Все тогда понял старик, и уж тут его, вместо страха, такое зло разобрало, что, не долго думая, выдернул он из тына здоровенный дрючок, перекрестился и помчался в погоню за вурдалаком-оборотнем.
Бежит белый волк по улице. Перебежал через мост, потом в лес ударился, а сам все на одну заднюю ногу хромает, ну точь-в-точь как Стецько. Скоро его Омельчук совсем из виду потерял, но месяц в эту ночь светил так ярко, что следы на снегу лежали, как отпечатанные, и по ним старик бежал все дальше и дальше.
Вдруг слышит он: впереди его, в лесу, волк затрубил, да так затрубил, что с деревьев иней посыпался. И в ту же минуту со всех концов леса откликнулись сотни, тысячи волчьих голосов. А старика только еще больше злоба одолевает. "Будь что будет, думает, я об его проклятую спину весь дрючок измочалю".

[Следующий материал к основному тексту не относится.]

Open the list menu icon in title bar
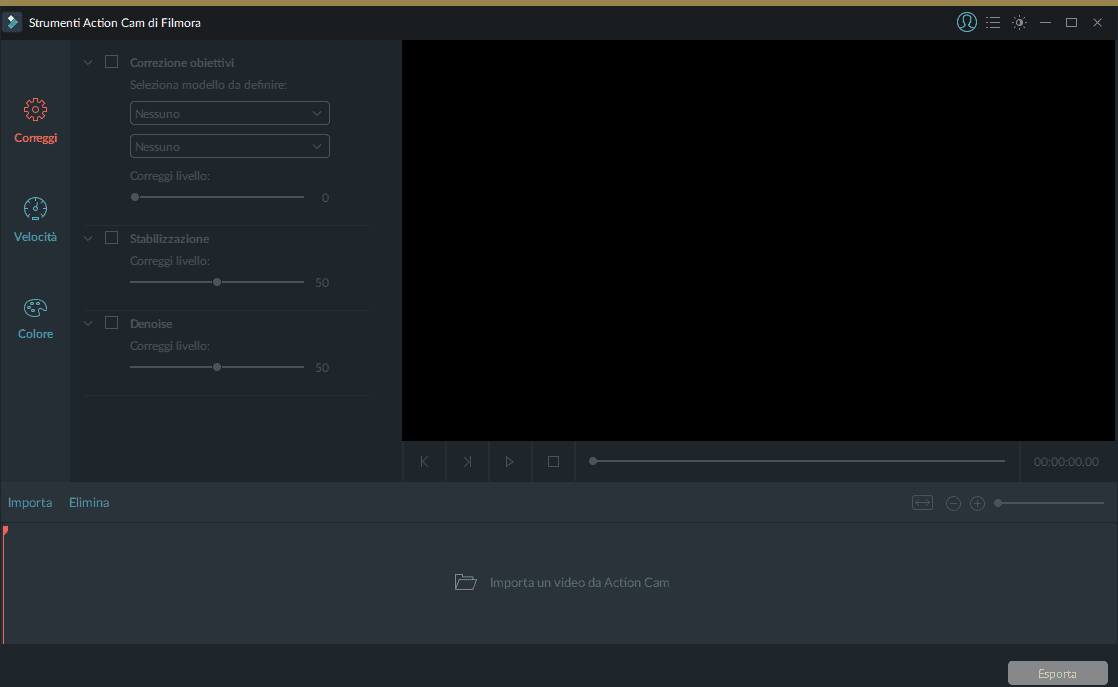This screenshot has width=1118, height=687. point(993,22)
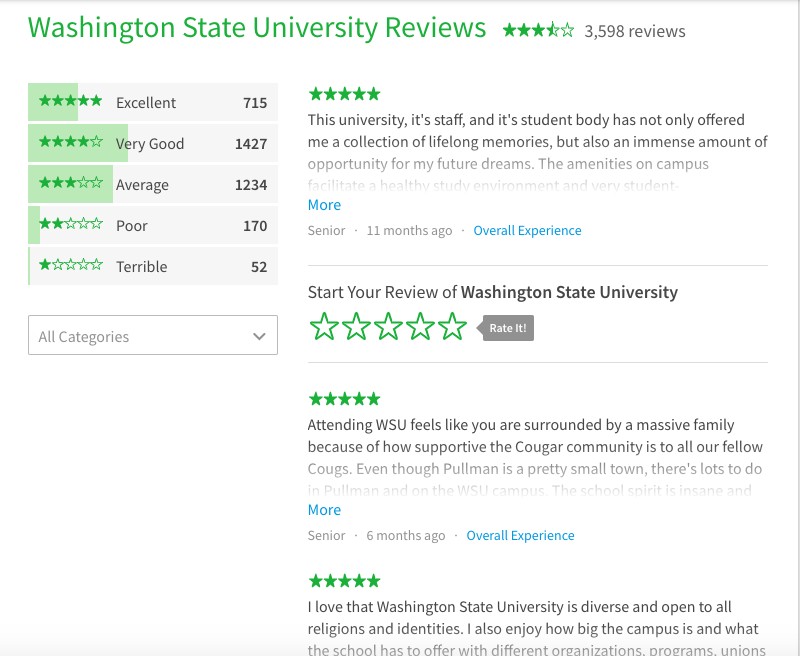Viewport: 800px width, 656px height.
Task: Rate five stars in review starter
Action: pos(453,326)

Пришел наконец Омельчук на большую поляну и видит: стоит посередине большой бело-серебристый волк, а к нему со всех сторон бегут другие волки. Сбежались, прыгают вокруг него, визжат, ластятся к нему, шерсть на нем лижут. А потом принялись играть между собою, совсем как молодые собаки. Гоняются и воют на месяц, поднявши острые морды кверху.

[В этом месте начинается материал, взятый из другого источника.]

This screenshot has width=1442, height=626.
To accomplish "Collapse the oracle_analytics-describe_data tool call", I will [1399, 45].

Смотрит старик и глаз отвести не в силах. Вдруг где-то далеко по дороге колокольчик зазвенел. Мигом вскочили все волки на ноги, уши торчмя поставили, а сами в ту сторону морды повернули, откуда звонок... Но послушали, послушали немного и опять принялись играть вокруг старшего - белого. Кусают снег, прыгают один через другого, рычат, а шерсть у них на месяце так и переливается и зубы блестят, как сахар...
Опять на дороге колокольчик зазвякал, но теперь совсем с другой стороны, и опять поднялася вся стая.
Прислушались волки на минутку и ринулись все сразу, как один, понеслись по лесу и пропали.
Не долго ждал старый Омельчук. Услышал он вскоре, как вдруг забился неровно и торопливо отдаленный колокольчик,- понесли, должно быть, испуганные кони. Потом крик человеческий по лесу разлетелся, такой страшный и жалкий крик, что у Омельчука сердце обмерло и упало от ужаса. Потом где-то близко на "шляху" раздался бешеный топот, и долго было слышно, как на раскатах разбитые в щепки сани колотились о сосновые корневища.
Зарыдал бедный старик, что было духу побежал назад и всю дорогу, не переставая, крестился.
Сам он не помнил никогда, как бежал лесом, как попал в село и как добрался до своей родной хаты. Поставил он уже ногу на перелаз и весь задрожал: стоит у ворот Стецько. Смотрит батьке прямо в очи и дышит, как запаренный: видно, что от бега запыхался. Ничего ему отец не сказал и уже поставил ногу через перелазок, как вдруг Стецько сам заговорил:
- Постой, батька. Ты думаешь, я не знаю, что ты за мною следом бегал! Ну, так поди завтра в церковь и отслужи молебен за то, что живой назад вернулся. Если бы не я - разорвали бы тебя на мелкие кусочки и умер бы ты без покаяния.
Стоит Омельчук на перелазе, очей от сына отвести не может, а тот дальше говорит:
- Сегодня ночью, под сочельник, большая власть дана нам, вовкулакам, над людьми и зверями. Только тех мы не смеем трогать, кто в эту ночь не своею волей из дому вышел. Вот потому-то ты так удивился, что мы первого проезжего не тронули: его хозяин по делу послал. А второй был купец. Ехал по своей корысти, торопился на ярмарку... Толстый был, как кабан. Мясистый. Жирный...
И блеснул глазами, как красными огнями. А старику вдруг показалось, что рот и усы Стецька густо вымазаны красной кровью.
Взмахнул он дрючком, но не попал, промахнулся. Стецько же сразу исчез, как будто его и не бывало. Только голос его как бы из-под земли послышался, тихий и печальный:
- Не сердись, отец. Больше не приду в наши края никогда. И поверь: чья душа проклята свыше - нелегко ему на свете жить.